21.7.11

Jigoku Shoujo

Jigoku Shoujo
Omori Takahiro
Anime - 26 episódios
2005
6 em 10

 Com certeza que já tiveram vontade de assassinar alguém. Talvez aquele homem que vos abandonou no Miradouro de Santa Luzia às quatro da manhã de uma noite de Inverno. Talvez aquela pessoa que gozava com vocês na escola por vocês gostarem de ver anime. Ou quiçá aquela velha estúpida que vos passou à frente na paragem da autocarro. Pois bem, isso agora, É INTEIRAMENTE POSSÍVEL E GRATUITO! Basta mandar um e-mail num site que só aparece à meia noite, com o nome da vítima, e Enma Ai, Jigoku Shoujo (a Rapariga do Inferno) fará o obséquio de enviar essa pessoa para o Inferno. Em troca, a vossa alma também irá para o Inferno quando morrerem, mas isso é o menos. Como diz a Joana, "eu tenho um triplex no Inferno!". Eu cá tenho um chalé de montanha.

 Adiante! Fui ver este anime com muitas expectativas, depois de o meu amigo Tjan me ter feito a recomendação (e olhem que este gajo é marado, para ele dizer que alguma coisa vale a pena ou é porque é muita estranha ou porque vale mesmo a pena). Infelizmente o radar do Tjan, desta vez, devia estar avariado, porque fiquei muito desapontada. Vamos ver isto ponto a ponto:

 A arte é desapontante. Um trabalho de 2005-2006 tem obrigação de ter arte melhor que esta. Em cenas que se baseiam no horror, uma animação excelente tem de ser conseguida. Mas esta animação é tão miserável e feita às três pancadas que as cenas, que poderiam ter sido pavorosas e que me poderiam ter traumatizado para sempre, ficaram apenas ridículas, minimizadas.

 A história é simples, mas eficiente. A ideia de base está muito bem conseguida, mas a concretização não será a ideal. A natureza episódica de toda a série, com um fio condutor liderado por novos personagens introduzidos apenas a começar a meio, tornam tudo muito lento, muito previsível e muito aborrecido. Cada história individual tem o seu interesse (destruído, está claro, pela arte mal cuidada) mas não é muito complexa. Poderiam ter adicionado um factor psicológico muito mais forte, o que teria tornado a série mais séria e mais assustadora.

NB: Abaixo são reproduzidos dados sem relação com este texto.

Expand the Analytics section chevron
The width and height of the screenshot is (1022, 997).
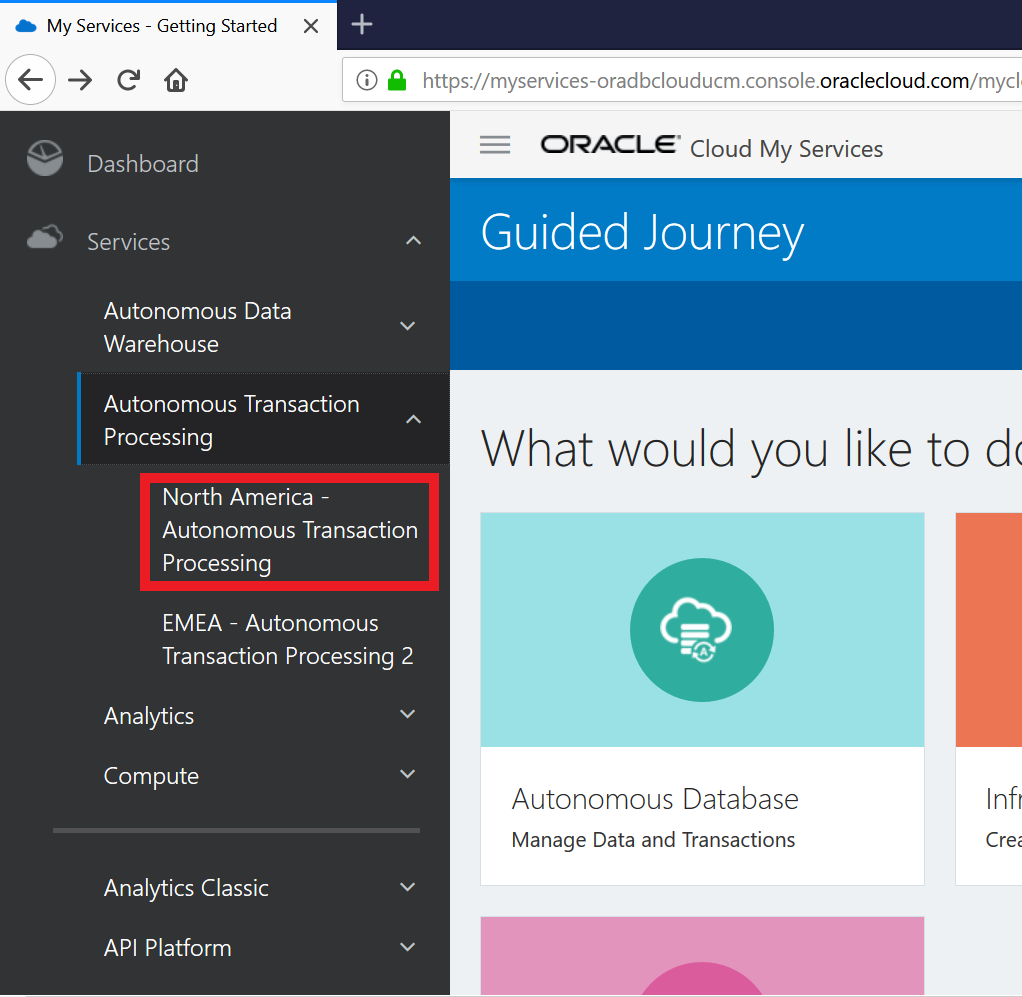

 Em termos de personagens, temos quatro tipos de personagens. Enma Ai, cuja ausência de caracterização é precisamente o seu ponto forte. Poderia ter sido um novo Kusuriuri caso não lhe tivessem desenhado uma miserável história passada (engraçado notar que apesar de ser completamente desnecessária e de destruir todo o ideal de uma personagem, foi a história que mais me interessou de toda a colecção). Os personagens de suporte, que são os amigos da rapariga do Inferno, ou seus escravos, ou criados, não interessa. E também a Tsugumi, a piquena que tem visões. Depois temos o jornalista detective, um outro personagem principal apresentado a meio da série para descobrir mais sobre Enma Ai e para levar ao seu desnecessário desenvolvimento. E, finalmente, todos os outros intervenientes das histórias individuais. Estes últimos só têm uns traços característicos, e são muito clichés. Em resumo, um leque enorme de personagens, todos feitos à pressa ou destruídos pelas convenções do lugar comum.

 A música é capaz de ser o aspecto mais interessante de toda a série. Mantém o nível misterioso e dá uma certa seriedade a todo o ambiente circundante que é, mas uma vez, destruído pela animação.

 Enfim, uma série cheia de potencial desgraçada por um mau aproveitamento de tudo o que tinha. Diz que a segunda season é melhor, por isso a ver vamos.